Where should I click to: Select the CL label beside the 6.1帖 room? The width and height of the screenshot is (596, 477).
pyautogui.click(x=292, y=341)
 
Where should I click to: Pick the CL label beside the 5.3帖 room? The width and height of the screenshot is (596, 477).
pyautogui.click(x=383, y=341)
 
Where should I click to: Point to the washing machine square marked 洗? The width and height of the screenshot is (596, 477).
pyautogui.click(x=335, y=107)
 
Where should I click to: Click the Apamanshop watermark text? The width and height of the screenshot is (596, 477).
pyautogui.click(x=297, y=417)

■ What you will do
Switch every occurrence of "CL label" in the entries above to "closet label" and reproduce the entries with no other changes.

■ Task result
Where should I click to: Select the closet label beside the 6.1帖 room? The width and height of the screenshot is (596, 477).
pyautogui.click(x=292, y=341)
 
Where should I click to: Pick the closet label beside the 5.3帖 room? The width and height of the screenshot is (596, 477).
pyautogui.click(x=383, y=341)
 
Where should I click to: Point to the washing machine square marked 洗? The width and height of the screenshot is (596, 477).
pyautogui.click(x=335, y=107)
 
Where should I click to: Click the Apamanshop watermark text? The width and height of the screenshot is (596, 477).
pyautogui.click(x=297, y=417)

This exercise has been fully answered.